* **Selection**:
The House Democrats’ House Majority PAC raised $55 million from July through the end of September and $134 million throughout the whole cycle, $86 million less than what the Congressional Leadership Fund brought in.
“We continue to shatter records this cycle because there is palpable enthusiasm behind electing a Republican Majority and ending Democrat single party rule,” said CLF President Dan Conston, who added they’ve put themselves “in an excellent position.. to execute on our plans to help win the House Majority.”
House Republicans need a net gain of just five seats to flip the chamber for a total of 218. The latest CBS News battleground tracker on House races estimated that Republicans will win 223 seats in November, compared to 212 for Democrats. This estimate has gradually shrunk for House Republicans who were projected to win 230 seats in July and 226 seats in August.
But Republican strategists and groups feel confident the political environment with one month left still favors them – and that they’re adequately spending on ads in this homestretch.

* **Prompt 1**:
Present the entries from the line containing "How do I perform: Open the file" through the line containing "pyautogui.click(x=204, y=135)" as a numbered list, omitting blank lines.

(Word and element pointing entries)
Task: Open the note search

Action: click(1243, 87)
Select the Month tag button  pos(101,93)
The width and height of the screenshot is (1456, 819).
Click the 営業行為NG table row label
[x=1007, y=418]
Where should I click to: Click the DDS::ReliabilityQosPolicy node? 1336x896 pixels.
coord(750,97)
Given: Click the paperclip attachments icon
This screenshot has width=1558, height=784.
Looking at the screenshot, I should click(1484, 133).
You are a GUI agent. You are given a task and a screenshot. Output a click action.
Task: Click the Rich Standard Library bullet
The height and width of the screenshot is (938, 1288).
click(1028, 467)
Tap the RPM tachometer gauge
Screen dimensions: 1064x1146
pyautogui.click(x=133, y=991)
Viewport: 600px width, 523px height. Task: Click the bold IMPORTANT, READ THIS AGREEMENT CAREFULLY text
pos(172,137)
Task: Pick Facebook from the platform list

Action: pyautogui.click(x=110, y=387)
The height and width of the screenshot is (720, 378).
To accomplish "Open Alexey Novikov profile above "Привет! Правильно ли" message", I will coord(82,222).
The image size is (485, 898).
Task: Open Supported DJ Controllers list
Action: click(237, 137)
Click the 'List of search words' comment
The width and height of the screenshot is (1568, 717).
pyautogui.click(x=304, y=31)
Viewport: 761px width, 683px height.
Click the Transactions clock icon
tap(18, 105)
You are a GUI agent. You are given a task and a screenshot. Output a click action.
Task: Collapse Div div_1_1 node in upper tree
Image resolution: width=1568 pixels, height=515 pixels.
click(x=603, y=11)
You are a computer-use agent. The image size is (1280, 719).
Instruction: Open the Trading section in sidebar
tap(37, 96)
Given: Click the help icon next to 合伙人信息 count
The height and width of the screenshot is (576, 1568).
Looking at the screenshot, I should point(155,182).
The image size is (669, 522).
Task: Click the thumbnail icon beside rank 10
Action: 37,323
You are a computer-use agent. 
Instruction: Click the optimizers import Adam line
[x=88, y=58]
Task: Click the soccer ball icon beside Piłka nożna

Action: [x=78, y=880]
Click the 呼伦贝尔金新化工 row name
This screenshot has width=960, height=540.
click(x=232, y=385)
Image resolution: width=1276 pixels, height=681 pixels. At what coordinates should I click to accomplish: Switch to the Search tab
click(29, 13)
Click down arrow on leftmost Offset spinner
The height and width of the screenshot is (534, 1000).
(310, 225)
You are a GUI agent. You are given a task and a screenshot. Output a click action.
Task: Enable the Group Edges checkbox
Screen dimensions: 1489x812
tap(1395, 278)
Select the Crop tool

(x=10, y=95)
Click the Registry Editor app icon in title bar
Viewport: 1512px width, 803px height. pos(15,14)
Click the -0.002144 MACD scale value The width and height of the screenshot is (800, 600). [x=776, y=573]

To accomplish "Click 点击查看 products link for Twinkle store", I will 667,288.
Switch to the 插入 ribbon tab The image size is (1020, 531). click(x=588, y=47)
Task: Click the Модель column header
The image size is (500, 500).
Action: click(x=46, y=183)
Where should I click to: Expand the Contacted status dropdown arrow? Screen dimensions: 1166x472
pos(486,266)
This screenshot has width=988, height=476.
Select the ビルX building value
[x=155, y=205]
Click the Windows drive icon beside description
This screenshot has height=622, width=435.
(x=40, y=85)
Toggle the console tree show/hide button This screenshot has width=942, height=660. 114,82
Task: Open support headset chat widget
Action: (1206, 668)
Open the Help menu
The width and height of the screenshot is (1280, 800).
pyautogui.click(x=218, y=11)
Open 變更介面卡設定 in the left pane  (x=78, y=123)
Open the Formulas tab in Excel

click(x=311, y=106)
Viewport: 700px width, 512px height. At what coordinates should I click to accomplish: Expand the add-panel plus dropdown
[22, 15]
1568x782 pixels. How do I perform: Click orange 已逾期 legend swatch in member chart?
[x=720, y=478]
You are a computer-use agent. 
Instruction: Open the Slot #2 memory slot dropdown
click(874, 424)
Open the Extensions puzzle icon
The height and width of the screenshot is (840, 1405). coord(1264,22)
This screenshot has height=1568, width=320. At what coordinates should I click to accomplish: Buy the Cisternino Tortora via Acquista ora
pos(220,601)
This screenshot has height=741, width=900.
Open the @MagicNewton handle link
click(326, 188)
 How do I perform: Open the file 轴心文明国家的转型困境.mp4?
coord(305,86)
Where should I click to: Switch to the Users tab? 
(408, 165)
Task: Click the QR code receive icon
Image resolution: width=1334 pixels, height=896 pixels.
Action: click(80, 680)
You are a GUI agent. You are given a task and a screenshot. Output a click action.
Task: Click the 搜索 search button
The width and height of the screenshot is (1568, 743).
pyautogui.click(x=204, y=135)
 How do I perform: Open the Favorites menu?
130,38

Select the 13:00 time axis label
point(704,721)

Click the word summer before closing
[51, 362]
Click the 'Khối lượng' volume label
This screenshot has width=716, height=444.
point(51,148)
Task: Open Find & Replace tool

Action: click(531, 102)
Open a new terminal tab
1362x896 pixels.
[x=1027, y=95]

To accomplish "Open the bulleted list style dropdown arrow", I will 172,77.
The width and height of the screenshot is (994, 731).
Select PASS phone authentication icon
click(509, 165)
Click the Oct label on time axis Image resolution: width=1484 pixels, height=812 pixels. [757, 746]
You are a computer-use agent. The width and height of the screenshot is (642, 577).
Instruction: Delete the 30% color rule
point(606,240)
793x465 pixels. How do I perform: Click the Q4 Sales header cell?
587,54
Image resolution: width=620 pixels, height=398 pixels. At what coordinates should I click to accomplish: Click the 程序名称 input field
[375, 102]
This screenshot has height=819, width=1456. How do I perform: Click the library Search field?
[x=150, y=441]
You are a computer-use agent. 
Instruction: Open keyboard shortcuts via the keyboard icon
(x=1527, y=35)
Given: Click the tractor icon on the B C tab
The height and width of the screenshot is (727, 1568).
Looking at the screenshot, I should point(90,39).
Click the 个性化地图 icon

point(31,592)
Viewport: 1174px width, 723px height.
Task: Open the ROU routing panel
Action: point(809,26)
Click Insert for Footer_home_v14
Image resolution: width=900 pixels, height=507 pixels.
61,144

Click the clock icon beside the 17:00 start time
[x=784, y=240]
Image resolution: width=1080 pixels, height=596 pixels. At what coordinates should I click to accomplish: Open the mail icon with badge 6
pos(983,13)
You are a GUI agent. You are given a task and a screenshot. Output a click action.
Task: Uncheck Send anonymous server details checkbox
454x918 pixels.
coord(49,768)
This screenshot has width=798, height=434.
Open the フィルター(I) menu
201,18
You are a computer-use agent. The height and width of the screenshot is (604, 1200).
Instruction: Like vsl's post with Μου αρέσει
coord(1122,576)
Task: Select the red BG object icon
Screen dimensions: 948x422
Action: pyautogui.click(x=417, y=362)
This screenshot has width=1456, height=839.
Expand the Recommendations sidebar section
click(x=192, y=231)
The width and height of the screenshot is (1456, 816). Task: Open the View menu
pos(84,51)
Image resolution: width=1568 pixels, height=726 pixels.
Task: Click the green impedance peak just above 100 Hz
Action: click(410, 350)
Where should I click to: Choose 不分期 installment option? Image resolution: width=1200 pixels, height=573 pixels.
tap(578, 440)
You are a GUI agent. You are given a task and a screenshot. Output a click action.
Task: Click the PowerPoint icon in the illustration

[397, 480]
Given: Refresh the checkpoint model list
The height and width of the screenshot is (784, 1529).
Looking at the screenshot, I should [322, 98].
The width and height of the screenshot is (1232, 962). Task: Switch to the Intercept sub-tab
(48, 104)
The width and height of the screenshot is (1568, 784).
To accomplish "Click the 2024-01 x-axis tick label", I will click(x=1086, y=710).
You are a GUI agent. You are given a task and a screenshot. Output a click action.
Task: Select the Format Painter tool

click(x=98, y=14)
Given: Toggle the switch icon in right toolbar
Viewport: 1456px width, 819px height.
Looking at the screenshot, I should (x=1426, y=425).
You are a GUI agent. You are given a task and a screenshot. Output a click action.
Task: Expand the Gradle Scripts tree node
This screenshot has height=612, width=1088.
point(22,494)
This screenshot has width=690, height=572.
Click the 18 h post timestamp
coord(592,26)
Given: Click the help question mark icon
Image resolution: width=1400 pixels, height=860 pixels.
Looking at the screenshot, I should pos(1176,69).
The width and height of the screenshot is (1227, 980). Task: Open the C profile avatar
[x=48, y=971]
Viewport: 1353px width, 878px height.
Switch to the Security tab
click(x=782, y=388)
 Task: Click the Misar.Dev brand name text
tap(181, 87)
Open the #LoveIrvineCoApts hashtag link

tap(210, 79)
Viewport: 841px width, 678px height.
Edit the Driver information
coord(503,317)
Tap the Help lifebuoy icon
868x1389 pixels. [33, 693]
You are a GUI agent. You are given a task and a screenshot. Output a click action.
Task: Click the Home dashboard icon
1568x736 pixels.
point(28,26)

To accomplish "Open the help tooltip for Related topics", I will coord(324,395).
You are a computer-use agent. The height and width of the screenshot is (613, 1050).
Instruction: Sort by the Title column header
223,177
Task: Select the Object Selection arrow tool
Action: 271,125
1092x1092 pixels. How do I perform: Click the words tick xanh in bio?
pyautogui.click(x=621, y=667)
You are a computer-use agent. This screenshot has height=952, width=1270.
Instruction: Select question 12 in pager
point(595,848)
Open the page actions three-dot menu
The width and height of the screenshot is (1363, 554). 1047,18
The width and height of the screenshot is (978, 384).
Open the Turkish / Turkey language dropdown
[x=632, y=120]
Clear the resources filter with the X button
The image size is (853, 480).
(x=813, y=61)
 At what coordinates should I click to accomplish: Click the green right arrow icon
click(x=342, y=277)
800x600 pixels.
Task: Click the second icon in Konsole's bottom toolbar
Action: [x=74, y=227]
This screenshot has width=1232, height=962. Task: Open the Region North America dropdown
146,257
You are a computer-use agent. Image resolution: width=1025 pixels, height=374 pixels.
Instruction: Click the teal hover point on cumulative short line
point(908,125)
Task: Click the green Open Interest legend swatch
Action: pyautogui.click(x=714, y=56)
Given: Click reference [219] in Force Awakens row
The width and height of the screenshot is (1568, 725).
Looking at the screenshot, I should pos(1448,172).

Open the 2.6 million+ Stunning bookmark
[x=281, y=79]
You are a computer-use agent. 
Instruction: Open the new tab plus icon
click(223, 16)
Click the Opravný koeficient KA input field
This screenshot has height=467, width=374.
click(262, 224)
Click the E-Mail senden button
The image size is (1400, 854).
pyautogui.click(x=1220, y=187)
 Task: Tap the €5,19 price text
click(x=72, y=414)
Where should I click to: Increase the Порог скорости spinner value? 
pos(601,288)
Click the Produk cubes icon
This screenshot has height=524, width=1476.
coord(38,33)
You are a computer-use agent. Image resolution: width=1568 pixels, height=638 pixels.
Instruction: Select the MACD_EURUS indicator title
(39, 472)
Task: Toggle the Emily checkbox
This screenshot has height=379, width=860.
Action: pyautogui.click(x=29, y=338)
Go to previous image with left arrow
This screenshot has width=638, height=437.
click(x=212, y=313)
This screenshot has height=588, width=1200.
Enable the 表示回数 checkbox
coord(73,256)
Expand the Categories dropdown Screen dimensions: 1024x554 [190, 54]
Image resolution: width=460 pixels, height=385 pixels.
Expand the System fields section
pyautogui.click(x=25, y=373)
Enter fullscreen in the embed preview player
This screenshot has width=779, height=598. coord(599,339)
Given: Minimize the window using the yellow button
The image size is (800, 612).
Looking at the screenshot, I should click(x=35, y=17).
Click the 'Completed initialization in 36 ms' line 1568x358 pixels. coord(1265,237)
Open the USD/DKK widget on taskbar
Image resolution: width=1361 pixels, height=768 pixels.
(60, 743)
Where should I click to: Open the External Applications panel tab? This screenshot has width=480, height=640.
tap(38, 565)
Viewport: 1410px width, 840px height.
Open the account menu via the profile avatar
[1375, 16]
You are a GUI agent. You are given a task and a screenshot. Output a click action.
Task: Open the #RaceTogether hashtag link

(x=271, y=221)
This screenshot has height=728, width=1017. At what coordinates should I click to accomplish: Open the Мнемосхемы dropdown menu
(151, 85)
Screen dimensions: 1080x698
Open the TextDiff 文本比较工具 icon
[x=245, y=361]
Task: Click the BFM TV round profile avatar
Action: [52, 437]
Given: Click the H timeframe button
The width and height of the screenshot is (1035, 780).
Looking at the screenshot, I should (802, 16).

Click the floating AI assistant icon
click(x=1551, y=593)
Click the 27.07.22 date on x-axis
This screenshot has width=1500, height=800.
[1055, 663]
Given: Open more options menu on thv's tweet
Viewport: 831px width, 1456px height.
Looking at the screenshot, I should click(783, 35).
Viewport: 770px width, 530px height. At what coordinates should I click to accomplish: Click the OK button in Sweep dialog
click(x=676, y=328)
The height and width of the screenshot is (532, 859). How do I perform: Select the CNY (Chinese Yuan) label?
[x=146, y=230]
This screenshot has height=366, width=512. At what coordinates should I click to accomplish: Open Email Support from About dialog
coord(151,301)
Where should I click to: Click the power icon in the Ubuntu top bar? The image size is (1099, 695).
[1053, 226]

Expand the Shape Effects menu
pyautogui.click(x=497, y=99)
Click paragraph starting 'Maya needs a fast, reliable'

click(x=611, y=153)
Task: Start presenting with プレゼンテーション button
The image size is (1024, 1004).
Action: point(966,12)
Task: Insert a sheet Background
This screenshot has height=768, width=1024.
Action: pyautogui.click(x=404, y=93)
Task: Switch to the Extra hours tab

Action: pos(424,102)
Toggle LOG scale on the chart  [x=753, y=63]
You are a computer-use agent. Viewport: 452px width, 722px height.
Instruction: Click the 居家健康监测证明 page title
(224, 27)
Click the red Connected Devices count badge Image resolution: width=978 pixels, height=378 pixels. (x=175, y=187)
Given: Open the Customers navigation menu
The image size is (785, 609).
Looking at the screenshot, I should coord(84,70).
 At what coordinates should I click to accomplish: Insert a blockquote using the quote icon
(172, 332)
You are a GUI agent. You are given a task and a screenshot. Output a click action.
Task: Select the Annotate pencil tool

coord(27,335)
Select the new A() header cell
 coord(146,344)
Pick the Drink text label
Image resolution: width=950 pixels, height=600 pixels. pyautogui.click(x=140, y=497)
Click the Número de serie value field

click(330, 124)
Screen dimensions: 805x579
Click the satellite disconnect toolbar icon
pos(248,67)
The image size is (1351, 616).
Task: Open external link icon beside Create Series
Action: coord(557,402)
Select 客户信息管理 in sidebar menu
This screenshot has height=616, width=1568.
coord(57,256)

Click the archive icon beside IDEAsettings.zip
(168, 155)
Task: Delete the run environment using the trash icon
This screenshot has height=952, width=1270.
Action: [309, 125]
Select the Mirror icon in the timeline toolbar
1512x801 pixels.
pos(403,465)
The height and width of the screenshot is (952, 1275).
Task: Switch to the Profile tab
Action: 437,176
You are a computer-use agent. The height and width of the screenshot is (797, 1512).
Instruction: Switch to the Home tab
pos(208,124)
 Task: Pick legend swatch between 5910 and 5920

* **Prompt 2**:
According to the article on House campaign fundraising, what net gain in seats do House Republicans need to flip the chamber?

* **Task solution 1**:
1.  How do I perform: Open the file 轴心文明国家的转型困境.mp4?
2. coord(305,86)
3. Where should I click to: Switch to the Users tab? 
4. (408, 165)
5. Task: Click the QR code receive icon
6. Image resolution: width=1334 pixels, height=896 pixels.
7. Action: click(80, 680)
8. You are a GUI agent. You are given a task and a screenshot. Output a click action.
9. Task: Click the 搜索 search button
10. The width and height of the screenshot is (1568, 743).
11. pyautogui.click(x=204, y=135)

* **Task solution 2**:
A net gain of five seats, for a total of 218.